Stated goal:
Carry on the patent text about the image capture apparatus below, starting right after its last sentence.
━━ Passage provided
In some embodiments, the proposed apparatus can alternatively or cumulatively also be used for visual presentation of thermal comfort, for example for research purposes, and/or for determining the body temperature of at least one person. In this case, sick persons in a collective of persons can be recognized or the state of health of occupants of a care home can be detected on a continual basis.

BRIEF DESCRIPTION OF THE DRAWINGS

The invention will be explained in more detail below using exemplary embodiments that are shown in the appended figures, in which

FIG. 1 shows a block diagram of the inventive apparatus in a first embodiment,

FIG. 2 shows a block diagram of the inventive apparatus in a second embodiment, and

FIG. 3 shows a room equipped with the inventive apparatus.

DESCRIPTION OF PREFERRED EMBODIMENTS

FIG. 1 shows a block diagram of a first embodiment of the present invention. The apparatus 1 contains an image capture device 10. The image capture device 10 may, in some embodiments, contain a two-dimensional image sensor, for example a CCD sensor. The region of the room that is covered by the image capture device 10 can be mapped onto the sensor by means of an imaging optical system 101.
━━━━
━━ Information supplied
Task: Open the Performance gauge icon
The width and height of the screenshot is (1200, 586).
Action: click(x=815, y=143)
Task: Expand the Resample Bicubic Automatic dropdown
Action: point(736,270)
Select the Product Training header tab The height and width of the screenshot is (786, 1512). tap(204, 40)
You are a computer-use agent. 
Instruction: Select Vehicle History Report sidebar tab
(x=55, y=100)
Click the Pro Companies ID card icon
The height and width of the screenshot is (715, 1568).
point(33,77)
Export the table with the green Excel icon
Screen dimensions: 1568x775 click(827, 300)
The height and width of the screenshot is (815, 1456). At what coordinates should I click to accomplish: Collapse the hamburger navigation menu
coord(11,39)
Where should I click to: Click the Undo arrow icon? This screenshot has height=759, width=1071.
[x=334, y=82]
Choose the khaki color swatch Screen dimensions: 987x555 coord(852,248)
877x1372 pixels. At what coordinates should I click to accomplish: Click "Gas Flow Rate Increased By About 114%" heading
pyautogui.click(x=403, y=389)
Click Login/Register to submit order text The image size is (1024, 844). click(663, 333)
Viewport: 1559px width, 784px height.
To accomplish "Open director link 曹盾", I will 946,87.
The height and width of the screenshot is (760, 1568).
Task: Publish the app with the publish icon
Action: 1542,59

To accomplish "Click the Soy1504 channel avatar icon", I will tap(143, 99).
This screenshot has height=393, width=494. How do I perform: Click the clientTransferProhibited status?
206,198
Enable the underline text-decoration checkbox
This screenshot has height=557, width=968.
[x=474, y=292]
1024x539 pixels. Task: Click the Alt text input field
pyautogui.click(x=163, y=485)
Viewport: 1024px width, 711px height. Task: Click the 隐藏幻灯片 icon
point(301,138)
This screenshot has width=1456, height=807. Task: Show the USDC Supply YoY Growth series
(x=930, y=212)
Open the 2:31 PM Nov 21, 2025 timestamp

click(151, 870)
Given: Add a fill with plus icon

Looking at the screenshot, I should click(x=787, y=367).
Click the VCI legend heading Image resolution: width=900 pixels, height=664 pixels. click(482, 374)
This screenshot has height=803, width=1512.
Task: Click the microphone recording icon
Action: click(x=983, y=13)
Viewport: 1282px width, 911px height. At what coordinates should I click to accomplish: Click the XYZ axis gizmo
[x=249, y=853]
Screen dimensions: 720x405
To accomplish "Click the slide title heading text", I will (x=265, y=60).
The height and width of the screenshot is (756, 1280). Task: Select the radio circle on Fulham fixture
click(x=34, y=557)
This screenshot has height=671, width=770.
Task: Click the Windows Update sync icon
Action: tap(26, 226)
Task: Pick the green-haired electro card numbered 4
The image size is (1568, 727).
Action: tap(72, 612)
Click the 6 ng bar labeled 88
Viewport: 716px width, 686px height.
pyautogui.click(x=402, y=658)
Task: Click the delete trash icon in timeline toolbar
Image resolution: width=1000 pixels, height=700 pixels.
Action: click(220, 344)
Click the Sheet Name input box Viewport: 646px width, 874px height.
━━━━
Task output:
In this case, the single image capture device 10 shown in FIG. 1 is intended to be understood only by way of example. In other embodiments of the invention, a plurality of image capture devices 10 may be present for the purpose of stereoscopic or volumetric or tomographic detection of the motion of at least one person. The single image capture device 10 shown in FIG. 1 therefore denotes a logic unit and not necessarily the number of appliances that are physically present.

The image capture device 10 is able to capture an infrared and/or visible portion of the electromagnetic spectrum. The image capture device can produce color or black-and-white or grayscale images. The image capture device 10 can produce a plurality of images cyclically or on an event controlled basis.

In some embodiments of the invention, the image capture device may contain an A/D converter, and the output 102 of said image capture device can thus provide a digital signal train representing image data.

The image data from the image capture device 10 are supplied to an image evaluation device 20. In some embodiments of the invention, the image evaluation device 20 may be in the form of a piece of software that is executed on a microprocessor or a microcontroller. In other embodiments of the invention, the image evaluation device can be implemented as an integrated circuit, for example as an ASIC and/or FPGA and/or a digital signal processor.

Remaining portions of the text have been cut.